Avoid Genetically Engineered Foods with New Consumer Shopping Guide
Environmental Working Group, the organization behind the popular ‘Dirty Dozen’ and ‘Clean Fifteen’ shopping guides to pesticides on produce, has just released a shopping guide for avoiding foods likely to contain genetically engineered ingredients.
The EWG’s Shopper’s Guide to Avoiding GE Food, “will help consumers find supermarket foods made without ingredients likely to be genetically engineered,” the group said in a statement. The guide also “aims to help shoppers decide which foods are most important to buy certified organic or GE-free.”
According to some estimates, notes EWG, more than 75 percent of foods sold in supermarkets contain genetically engineered (or GMO) ingredients.
“Avoiding GE foods isn’t easy because consumers are denied the right to know if foods in the grocery aisles have been genetically engineered or contain GE ingredients,” said Renee Sharp, EWG’s director of research. “It is our hope that EWG’s new guide will provide shoppers with the information they need to make more informed decisions when shopping for themselves or their families.”
The guide focuses on four of the most common food ingredients likely to be GMO: soybeans, sugar, vegetable oils, and varieties of field corn.

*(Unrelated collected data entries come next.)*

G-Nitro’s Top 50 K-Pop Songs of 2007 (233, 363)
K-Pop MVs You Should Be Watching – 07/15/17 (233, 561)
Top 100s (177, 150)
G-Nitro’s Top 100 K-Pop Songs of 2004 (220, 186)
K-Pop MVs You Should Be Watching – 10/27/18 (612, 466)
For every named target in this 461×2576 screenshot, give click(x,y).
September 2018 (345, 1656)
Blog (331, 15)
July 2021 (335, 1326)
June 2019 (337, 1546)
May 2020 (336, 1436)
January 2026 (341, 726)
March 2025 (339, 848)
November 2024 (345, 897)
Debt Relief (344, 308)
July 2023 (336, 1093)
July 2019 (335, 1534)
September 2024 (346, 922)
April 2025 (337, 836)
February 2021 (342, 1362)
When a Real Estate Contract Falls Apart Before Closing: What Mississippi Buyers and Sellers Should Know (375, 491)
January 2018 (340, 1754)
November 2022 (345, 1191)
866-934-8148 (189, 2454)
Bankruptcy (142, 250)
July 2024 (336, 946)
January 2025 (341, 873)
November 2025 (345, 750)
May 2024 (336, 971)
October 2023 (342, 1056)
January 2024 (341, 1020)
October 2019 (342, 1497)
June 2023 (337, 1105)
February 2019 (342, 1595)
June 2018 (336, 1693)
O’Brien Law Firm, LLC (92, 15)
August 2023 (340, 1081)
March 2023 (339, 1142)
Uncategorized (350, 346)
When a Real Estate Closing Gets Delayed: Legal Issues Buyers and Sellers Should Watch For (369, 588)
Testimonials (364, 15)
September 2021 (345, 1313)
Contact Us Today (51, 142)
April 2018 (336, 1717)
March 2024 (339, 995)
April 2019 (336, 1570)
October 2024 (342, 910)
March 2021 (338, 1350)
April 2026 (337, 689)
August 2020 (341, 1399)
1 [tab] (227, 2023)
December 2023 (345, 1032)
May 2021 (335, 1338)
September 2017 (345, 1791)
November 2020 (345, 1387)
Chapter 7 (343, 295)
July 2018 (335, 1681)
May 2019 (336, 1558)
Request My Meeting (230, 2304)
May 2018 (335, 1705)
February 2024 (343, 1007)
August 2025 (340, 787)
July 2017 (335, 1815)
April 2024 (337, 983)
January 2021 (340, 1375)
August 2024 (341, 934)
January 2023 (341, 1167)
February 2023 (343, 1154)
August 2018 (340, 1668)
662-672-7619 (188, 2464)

“Some 93 percent of soybeans and 90 percent of corn grown in the U.S. have been genetically engineered. Sugar beets account for 55 percent of U.S.-grown sugar, and 95 percent of the crop is genetically engineered. Soybean oil, canola oil, cottonseed oil and corn oil made in the U.S. come from crops that are almost entirely genetically engineered,” the group notes. “These oils are among the largest sources of generic ‘vegetable oil’.”
Consumers using the guide will also find a list of foods that may be genetically engineered including papaya, zucchini and yellow summer squash, and sweet corn, as well as salmon, plums, potatoes, rice, and tomatoes—GE foods in the approval process that may soon be available in U.S. stores.
“More and more consumers are looking for ways to avoid GE ingredients,” said Nneka Leiba, EWG’s deputy director of research. “That’s why we created this easy-to-use shopping guide. Shoppers can rely on EWG’s guide to be confident they’re buying food that hasn’t been genetically engineered or doesn’t contain GE ingredients.”
Genetically engineered foods pose environmental and health risks for a number of reasons. Major concerns lie in the heavy applications of pesticides and herbicides required in growing GE crops.